* What you need to do: After finding the line with "Given: Click the paste clipboard icon" in the entries below, retype exactly each line from there through the line with "Task: Open the Trazo menu", including that final line.

Items listed in a dataset:
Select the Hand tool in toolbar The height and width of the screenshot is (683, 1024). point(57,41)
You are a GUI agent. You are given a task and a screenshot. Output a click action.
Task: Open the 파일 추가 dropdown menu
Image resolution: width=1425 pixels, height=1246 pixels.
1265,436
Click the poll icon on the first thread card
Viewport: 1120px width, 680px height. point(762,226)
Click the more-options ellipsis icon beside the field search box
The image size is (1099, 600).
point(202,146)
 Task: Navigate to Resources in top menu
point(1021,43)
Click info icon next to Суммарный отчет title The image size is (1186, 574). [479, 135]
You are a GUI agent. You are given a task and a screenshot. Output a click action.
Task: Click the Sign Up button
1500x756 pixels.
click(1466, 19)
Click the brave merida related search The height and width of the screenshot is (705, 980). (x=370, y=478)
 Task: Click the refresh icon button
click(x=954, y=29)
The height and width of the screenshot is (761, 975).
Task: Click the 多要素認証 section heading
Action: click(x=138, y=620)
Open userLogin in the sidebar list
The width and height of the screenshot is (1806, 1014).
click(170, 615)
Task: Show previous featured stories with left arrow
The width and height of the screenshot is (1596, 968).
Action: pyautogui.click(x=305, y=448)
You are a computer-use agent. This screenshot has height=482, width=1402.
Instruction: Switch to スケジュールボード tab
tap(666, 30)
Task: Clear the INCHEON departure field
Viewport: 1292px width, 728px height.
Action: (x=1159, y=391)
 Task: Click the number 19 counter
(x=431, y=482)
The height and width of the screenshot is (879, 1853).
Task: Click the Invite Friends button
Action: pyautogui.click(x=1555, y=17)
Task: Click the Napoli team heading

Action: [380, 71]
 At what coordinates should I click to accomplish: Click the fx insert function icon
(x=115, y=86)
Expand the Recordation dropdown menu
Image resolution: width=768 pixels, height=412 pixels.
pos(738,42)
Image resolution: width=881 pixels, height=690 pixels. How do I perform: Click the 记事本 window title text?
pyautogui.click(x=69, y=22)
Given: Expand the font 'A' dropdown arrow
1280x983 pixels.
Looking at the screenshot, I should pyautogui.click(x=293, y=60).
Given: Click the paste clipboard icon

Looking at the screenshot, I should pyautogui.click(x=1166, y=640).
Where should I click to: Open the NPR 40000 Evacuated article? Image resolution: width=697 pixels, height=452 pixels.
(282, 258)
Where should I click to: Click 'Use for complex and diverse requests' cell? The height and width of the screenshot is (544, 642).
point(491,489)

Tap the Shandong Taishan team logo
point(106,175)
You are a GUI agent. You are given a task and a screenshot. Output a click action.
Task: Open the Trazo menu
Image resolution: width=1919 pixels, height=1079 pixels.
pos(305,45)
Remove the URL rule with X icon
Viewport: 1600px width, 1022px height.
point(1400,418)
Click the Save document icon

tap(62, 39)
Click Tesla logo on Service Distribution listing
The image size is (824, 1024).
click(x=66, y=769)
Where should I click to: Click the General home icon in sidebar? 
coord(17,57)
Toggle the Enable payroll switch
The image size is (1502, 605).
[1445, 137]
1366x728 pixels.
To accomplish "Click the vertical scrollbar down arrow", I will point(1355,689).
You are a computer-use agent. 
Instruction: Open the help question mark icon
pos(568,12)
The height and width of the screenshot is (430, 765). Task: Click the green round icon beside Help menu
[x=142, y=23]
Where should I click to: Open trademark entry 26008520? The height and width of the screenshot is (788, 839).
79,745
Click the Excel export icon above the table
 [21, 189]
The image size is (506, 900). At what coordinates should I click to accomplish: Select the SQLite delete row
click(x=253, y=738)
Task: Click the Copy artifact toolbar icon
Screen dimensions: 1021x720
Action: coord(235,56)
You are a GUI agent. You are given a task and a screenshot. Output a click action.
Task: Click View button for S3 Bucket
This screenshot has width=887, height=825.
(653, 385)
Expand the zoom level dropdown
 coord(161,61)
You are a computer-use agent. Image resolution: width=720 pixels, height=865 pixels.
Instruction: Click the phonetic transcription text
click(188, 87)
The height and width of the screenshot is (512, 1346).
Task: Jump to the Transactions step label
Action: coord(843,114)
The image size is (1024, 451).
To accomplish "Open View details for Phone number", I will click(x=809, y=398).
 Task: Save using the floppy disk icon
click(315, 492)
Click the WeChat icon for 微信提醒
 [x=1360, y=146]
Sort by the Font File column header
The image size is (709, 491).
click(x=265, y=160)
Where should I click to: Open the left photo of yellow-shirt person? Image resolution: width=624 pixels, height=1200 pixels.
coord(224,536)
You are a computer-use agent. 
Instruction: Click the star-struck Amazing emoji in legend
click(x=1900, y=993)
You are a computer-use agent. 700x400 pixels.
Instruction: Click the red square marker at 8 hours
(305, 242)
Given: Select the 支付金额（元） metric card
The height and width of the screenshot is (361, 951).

* Problem solution:
Given: Click the paste clipboard icon

Looking at the screenshot, I should pyautogui.click(x=1166, y=640).
Where should I click to: Open the NPR 40000 Evacuated article? Image resolution: width=697 pixels, height=452 pixels.
(282, 258)
Where should I click to: Click 'Use for complex and diverse requests' cell? The height and width of the screenshot is (544, 642).
point(491,489)

Tap the Shandong Taishan team logo
point(106,175)
You are a GUI agent. You are given a task and a screenshot. Output a click action.
Task: Open the Trazo menu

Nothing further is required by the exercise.